Anthrax infection in humans presents in three main clinical forms, each dictated by the route of spore entry. Cutaneous anthrax is the most common form. It occurs when spores enter a cut or abrasion on the skin, typically presenting as an itchy, raised bump that develops into a painless ulcer with a black, necrotic center called an eschar. With appropriate treatment, the mortality rate for cutaneous anthrax is very low, close to one percent.

Inhalation anthrax is the most dangerous form, contracted by breathing in aerosolized spores that travel to the lymph nodes in the chest. Initial symptoms are non-specific and flu-like, making early diagnosis difficult. This is followed by severe respiratory distress and shock. Even with aggressive medical intervention, the mortality rate for inhalation anthrax remains high, around 45 percent.

Gastrointestinal anthrax is rare and results from consuming undercooked meat contaminated with spores from an infected animal. This form can affect the upper gastrointestinal tract, causing severe sore throat and neck swelling, or the lower tract, leading to abdominal pain and bloody diarrhea. Without treatment, gastrointestinal anthrax has a high mortality rate, often exceeding 50 percent. A fourth, less common form, injection anthrax, has also been identified in people who inject illicit drugs, presenting with deep soft-tissue infections.

Non-Pathogenic Strains and Vaccine Development

Strains that are considered non-virulent have been naturally or artificially ‘cured’ of one or both of the virulence-encoding plasmids, pXO1 and pXO2. For instance, the Sterne strain, widely used for livestock vaccination, is a toxigenic but non-encapsulated strain. It retains the pXO1 plasmid but lacks pXO2. The absence of the antiphagocytic capsule prevents the bacterium from causing full-blown disease, but the production of the toxin components is retained.

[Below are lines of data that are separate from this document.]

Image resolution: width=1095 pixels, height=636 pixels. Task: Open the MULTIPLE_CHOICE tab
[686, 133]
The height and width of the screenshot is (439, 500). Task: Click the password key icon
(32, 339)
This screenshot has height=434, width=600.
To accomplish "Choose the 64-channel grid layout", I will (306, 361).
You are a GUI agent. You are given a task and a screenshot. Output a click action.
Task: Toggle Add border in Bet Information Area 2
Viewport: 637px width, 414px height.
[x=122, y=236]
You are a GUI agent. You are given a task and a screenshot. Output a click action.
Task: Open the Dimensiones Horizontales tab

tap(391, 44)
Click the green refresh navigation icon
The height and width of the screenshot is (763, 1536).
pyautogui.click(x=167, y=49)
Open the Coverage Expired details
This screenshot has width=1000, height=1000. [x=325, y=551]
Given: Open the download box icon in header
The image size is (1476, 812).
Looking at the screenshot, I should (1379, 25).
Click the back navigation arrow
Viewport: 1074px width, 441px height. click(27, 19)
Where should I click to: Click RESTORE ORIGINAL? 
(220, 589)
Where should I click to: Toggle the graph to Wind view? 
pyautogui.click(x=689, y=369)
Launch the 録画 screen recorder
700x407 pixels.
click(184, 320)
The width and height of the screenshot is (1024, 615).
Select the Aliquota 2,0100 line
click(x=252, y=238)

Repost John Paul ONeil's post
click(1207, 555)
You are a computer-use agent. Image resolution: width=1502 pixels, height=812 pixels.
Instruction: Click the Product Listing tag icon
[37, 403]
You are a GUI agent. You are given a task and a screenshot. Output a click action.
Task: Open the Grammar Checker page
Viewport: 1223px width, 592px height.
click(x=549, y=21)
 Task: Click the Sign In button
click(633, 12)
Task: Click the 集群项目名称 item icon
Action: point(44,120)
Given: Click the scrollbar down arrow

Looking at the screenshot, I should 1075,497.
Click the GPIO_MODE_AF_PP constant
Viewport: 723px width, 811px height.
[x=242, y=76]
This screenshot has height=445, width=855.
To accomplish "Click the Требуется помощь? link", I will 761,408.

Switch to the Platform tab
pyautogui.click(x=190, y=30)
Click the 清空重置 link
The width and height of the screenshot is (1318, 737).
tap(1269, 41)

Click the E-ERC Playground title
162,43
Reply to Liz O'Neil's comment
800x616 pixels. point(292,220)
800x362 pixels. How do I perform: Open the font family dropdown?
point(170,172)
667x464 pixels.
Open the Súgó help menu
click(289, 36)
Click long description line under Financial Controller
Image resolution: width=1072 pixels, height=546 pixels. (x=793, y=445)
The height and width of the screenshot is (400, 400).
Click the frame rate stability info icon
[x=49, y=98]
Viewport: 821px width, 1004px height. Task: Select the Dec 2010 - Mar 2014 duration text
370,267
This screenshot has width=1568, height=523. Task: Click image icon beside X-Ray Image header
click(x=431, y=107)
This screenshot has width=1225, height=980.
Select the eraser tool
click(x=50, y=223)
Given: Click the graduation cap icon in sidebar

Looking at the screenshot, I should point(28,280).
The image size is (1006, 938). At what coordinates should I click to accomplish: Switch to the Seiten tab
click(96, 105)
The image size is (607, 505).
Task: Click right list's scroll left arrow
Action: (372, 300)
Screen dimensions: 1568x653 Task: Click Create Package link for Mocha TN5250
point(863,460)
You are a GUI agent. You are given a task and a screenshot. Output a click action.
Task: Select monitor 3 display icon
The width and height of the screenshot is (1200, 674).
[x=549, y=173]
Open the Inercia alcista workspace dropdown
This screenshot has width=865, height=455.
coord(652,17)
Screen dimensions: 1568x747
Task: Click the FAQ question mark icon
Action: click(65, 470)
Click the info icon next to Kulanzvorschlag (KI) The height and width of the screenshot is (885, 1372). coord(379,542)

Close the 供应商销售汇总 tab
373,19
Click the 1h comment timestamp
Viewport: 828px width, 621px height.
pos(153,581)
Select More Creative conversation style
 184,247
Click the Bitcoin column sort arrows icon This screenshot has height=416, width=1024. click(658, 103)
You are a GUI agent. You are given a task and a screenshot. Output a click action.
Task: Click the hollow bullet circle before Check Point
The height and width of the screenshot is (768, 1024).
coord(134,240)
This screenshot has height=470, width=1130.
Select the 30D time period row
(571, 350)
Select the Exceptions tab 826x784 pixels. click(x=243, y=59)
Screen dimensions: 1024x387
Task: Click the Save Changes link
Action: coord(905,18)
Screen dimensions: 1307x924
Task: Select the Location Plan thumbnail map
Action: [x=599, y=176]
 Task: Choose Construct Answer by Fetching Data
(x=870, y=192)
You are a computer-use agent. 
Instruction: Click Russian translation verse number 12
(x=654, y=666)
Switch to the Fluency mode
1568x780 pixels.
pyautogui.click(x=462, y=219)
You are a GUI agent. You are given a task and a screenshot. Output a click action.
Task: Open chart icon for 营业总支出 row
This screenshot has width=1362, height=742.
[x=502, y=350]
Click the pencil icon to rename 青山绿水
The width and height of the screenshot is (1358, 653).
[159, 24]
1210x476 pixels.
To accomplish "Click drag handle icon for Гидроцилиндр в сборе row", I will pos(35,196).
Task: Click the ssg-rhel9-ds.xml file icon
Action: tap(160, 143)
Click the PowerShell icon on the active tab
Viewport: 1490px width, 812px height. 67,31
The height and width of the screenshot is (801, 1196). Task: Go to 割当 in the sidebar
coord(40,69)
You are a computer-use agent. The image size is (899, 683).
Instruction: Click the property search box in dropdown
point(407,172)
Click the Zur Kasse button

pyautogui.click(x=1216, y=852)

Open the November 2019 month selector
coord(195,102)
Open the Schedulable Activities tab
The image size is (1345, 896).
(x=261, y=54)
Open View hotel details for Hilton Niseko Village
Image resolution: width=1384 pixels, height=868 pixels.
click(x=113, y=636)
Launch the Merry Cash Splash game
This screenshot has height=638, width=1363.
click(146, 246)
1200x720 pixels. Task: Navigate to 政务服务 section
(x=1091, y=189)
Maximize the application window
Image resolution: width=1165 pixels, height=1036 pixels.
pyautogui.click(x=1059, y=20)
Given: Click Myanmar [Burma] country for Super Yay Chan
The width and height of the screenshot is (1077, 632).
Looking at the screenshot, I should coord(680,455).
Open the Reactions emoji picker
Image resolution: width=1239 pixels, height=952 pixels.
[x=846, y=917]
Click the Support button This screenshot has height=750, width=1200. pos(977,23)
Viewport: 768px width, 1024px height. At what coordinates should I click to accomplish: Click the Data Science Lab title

This non-pathogenic but toxigenic characteristic is leveraged for vaccine development. The goal of current anthrax vaccines is to generate a strong immune response against the Protective Antigen (PA) component of the toxin. The current human vaccine, Anthrax Vaccine Adsorbed (AVA or BioThrax), is an acellular vaccine made from the culture filtrate of an attenuated, non-encapsulated, toxigenic strain. The antibodies generated against PA are designed to neutralize the active toxins by blocking PA’s ability to bind to host cells.

Medical Response: Treatment and Prevention

Post-exposure prophylaxis (PEP) is administered to individuals exposed to B. anthracis spores who are not yet showing symptoms. PEP typically involves a 60-day course of antimicrobial drugs, such as Ciprofloxacin or Doxycycline, to prevent dormant spores from germinating and causing disease.

Active treatment for confirmed infection combines antimicrobial drugs with antitoxins. Antitoxin therapies, such as monoclonal antibodies, are used because antibiotics only kill the bacteria; they do not neutralize the toxins already circulating in the bloodstream. This combination therapy targets both the replicating organism and the life-threatening effects of the toxins.

Vaccination is a primary prevention measure, although it is typically reserved for high-risk groups, including certain laboratory personnel and military service members. The vaccine is administered in a multi-dose regimen to generate long-lasting immunity. In the event of a bioterrorism-related exposure, the combination of a 60-day course of antibiotics and the anthrax vaccine is recommended to maximize protection against the deadly inhalation form of the disease.